LETTER TO LONGMAN’S INTRODUCING NEXT NOVEL
‘Briefly, the story I have in mind opens as a very orthodox murder mystery in a rural district. The perplexed parties have recourse to the local barrack which, however, contains some very extraordinary policemen who do not confine their investigations or activities to this world or to any known planes or dimensions. Their most casual remarks create a thousand other mysteries but there will be no question of the difficulty or ‘fireworks’ of the last book. The whole point of my plan will be the perfectly logical and matter-of-fact treatment of the most brain-staggering imponderables of the policemen. I should like to do this rather carefully and spend some time on it ..’ [1 May 1939]

LETTER TO SAROYAN
‘I guess it is a bum book anyhow. I am writing a very funny book now about bicycles and policemen and I think it will be perhaps good and early a little money quietly.’ [25 Sept 1939]; LATER [14 Feb. 1940] ‘The only good thing about it is the plot and I have been wondering whether I could make a crazy Saroyan play out of it. When you get to the end of this book you realise my hero or main character (he’s a heel and a killer) has been dead throughout the book and that all the queer ghastly things which have been happening to him are happening in a sort of hell which he has earned for the killing Towards the end of the book (before you know he’s dead) he manages to get back to his own house where he used to live with another man who helped in the original murder. Although he has been away three days, this other fellow is 20 years older and dies of fright when he seens the other lad standing in the door. Then the two of them walk back along the road to the hell place and start going through the same terrible adventures again, the first fellow being surprised and frightened at everything just as he was the first time and as if he had never been through it before. It is made clear that this sort of thing goes on forever - and there you are. It is supposed to be very funny but I don’t know about that either. … I envy you the way you write … I can never seen to get anything just right … Nevertheless, I think the idea of a man being dead all the time is pretty new. When you are writing about the world of the dead - and the damned - where none of the rules and laws (not even the Law of Gravity) holds good, there is any amount of scope for back chat and funny cracks.’ [Ibid.; 111; note vars. from version printed back of Calder Edn. of Third Policeman]. Cronin calls O’Brien a precursor of the deconstructive fiction [162-63].

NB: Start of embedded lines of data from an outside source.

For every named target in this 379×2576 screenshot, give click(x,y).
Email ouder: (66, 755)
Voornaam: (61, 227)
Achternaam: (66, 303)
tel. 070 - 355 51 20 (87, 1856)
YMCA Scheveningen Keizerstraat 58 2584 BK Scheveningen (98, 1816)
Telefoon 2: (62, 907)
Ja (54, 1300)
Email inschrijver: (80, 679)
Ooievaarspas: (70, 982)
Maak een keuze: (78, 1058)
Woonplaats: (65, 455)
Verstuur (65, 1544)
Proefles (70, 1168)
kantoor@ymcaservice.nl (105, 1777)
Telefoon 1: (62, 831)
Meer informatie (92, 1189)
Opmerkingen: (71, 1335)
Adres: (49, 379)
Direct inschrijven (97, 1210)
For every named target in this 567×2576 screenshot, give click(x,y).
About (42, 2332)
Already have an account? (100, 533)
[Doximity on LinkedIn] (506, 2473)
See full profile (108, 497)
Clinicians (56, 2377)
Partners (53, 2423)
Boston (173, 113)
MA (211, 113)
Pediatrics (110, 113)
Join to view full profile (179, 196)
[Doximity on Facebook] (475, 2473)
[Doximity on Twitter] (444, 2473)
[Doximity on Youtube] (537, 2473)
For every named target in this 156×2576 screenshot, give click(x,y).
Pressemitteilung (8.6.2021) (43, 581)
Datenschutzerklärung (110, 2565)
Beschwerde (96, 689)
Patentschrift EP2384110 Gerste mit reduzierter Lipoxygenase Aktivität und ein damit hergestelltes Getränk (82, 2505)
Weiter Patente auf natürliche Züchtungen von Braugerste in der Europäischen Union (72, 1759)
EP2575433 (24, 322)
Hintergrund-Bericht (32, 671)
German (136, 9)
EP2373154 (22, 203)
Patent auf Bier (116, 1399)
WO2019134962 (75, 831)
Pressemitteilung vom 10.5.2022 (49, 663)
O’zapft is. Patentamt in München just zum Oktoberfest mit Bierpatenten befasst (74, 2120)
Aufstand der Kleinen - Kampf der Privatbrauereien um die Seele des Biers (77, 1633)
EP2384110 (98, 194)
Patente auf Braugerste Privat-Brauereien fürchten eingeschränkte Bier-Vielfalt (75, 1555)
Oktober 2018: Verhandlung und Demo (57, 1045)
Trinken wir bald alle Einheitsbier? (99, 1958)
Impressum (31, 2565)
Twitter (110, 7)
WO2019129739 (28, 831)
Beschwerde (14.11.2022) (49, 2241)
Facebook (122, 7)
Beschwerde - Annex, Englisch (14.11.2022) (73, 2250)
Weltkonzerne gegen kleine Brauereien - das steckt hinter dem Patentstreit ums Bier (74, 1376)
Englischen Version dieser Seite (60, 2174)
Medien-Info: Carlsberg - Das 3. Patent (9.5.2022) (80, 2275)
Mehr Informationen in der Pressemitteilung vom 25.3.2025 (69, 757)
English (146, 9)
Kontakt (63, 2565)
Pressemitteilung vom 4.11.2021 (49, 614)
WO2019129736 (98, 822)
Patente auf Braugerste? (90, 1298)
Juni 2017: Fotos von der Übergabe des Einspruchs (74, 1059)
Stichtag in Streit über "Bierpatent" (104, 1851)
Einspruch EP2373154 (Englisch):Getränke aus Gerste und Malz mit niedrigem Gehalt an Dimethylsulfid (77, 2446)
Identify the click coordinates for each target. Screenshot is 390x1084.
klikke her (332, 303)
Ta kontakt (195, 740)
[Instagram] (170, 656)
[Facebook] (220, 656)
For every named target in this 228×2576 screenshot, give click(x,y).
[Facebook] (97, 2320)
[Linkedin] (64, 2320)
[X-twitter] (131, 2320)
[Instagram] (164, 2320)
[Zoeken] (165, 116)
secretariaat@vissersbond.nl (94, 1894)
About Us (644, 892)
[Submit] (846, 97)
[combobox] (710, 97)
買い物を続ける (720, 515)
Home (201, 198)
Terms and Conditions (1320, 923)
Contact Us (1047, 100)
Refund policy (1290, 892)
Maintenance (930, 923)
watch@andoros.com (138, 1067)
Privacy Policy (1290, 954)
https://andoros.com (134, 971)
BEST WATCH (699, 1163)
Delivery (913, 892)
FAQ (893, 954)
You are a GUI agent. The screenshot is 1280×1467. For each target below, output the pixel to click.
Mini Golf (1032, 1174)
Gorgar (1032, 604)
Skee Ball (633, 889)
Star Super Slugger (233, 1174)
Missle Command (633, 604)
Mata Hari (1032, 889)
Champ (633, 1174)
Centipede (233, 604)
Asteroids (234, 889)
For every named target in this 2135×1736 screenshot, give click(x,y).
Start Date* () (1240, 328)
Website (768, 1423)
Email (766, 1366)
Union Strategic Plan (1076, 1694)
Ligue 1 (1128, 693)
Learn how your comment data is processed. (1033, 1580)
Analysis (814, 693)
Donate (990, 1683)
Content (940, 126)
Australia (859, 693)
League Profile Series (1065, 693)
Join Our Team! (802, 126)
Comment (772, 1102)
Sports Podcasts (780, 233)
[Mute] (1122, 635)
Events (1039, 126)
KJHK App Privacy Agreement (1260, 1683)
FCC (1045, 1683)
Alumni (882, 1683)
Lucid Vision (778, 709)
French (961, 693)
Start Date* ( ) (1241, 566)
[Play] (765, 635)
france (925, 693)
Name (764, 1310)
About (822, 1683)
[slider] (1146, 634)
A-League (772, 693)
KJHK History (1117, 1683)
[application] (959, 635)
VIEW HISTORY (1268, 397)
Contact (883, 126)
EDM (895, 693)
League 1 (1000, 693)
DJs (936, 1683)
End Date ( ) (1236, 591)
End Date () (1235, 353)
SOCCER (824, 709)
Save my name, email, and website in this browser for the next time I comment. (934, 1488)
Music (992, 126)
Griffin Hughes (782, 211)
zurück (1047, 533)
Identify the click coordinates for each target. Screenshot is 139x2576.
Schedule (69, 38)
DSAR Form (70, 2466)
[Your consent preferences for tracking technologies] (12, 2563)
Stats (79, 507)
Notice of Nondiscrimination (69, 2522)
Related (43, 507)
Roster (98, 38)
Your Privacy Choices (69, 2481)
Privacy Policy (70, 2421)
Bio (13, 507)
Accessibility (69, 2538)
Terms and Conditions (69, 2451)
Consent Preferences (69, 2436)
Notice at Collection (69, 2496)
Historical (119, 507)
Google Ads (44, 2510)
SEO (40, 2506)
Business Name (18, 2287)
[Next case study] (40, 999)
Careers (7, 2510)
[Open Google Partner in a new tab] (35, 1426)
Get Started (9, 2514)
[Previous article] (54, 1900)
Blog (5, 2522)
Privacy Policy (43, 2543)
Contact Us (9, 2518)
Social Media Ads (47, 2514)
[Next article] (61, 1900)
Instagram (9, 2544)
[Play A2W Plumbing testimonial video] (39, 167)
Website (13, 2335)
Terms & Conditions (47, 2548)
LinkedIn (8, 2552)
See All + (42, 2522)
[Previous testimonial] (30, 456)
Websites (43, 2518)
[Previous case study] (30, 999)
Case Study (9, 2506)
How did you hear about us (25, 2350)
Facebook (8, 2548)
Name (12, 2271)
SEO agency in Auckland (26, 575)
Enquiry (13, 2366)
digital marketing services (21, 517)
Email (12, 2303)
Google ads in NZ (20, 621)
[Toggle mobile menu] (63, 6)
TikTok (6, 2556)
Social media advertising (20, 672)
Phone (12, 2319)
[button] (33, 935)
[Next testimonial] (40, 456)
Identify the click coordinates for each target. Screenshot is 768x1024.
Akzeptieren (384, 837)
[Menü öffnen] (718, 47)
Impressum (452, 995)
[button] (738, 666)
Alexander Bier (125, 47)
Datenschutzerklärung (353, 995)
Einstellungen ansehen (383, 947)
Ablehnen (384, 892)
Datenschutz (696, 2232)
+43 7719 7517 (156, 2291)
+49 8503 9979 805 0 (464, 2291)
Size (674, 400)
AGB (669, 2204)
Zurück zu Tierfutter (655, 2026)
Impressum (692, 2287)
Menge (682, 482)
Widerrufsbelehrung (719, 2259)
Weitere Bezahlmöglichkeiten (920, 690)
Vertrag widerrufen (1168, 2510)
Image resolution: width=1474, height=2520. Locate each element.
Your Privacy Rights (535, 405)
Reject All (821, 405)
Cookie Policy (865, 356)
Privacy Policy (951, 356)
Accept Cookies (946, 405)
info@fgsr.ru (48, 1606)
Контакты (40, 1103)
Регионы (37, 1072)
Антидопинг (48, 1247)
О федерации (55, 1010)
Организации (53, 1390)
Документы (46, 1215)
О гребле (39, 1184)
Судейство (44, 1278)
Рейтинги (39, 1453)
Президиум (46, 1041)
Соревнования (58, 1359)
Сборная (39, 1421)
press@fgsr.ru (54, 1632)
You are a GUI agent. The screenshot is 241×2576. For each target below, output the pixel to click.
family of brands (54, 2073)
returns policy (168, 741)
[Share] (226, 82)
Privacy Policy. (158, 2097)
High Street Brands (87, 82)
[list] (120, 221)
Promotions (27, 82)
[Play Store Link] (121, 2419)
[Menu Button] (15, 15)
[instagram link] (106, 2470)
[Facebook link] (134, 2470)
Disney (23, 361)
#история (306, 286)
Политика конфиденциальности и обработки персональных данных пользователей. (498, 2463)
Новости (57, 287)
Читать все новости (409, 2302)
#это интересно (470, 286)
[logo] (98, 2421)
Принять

Cronin prints Flann’s critique of the extension of Civil Service pension scheme: ‘the bulk of the material in Parliament at present is dangerously mediocre and the considerable problems of the future can be hopefully attacked only if the attitude to those forced to enter the administrative service is emancipatory rather than restrictive. People of intellitience whose parents have no money have virtually no other choice. Children of the well-to-do enter the professions and the majority are too absorbed in their lucrative work to make any contribution to public affairs. The only other considerable class is the business community. Business experience seems to coner an ex parte and unduly materialistica mentality; businessmen in public life have not been impressive. The administrator, on the other hand, has uniquely useful experience of the structure and function of the modern civil organism. It would be difficult to imagine a better deputy than a man who has served for 20 years as a County manager and who retired in his prime (say at 50) to take a hand in public affairs’. [Heads of Superannuation Bill, NLI]

ON THE THIRD POLICEMAN and THE DALKEY ARCHIVE: ‘he was mining a masterwork to produce the dull dross of a tired and inferior one.’[149]